### What is needed
Please repeat the records exactly. The pictures are to be left out.

Dataset entries:
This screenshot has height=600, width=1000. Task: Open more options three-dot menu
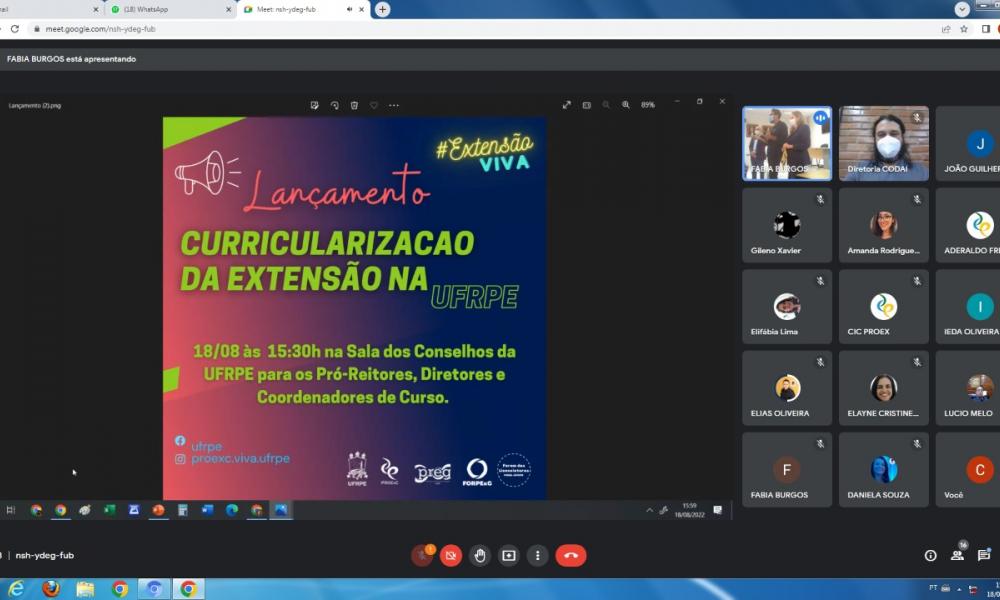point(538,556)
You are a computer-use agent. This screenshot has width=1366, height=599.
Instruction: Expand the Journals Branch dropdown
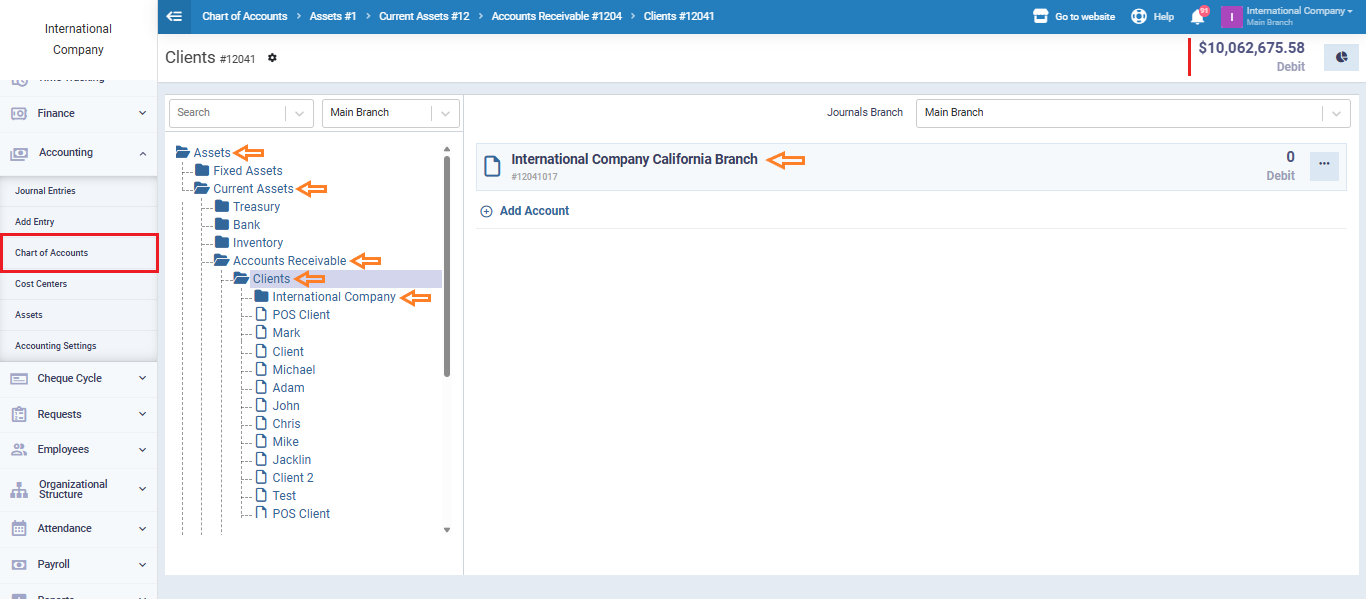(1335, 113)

### Exercise output
This screenshot has height=600, width=1000. Task: Open more options three-dot menu
point(538,556)
You are a computer-use agent. This screenshot has width=1366, height=599.
Instruction: Expand the Journals Branch dropdown
(1335, 113)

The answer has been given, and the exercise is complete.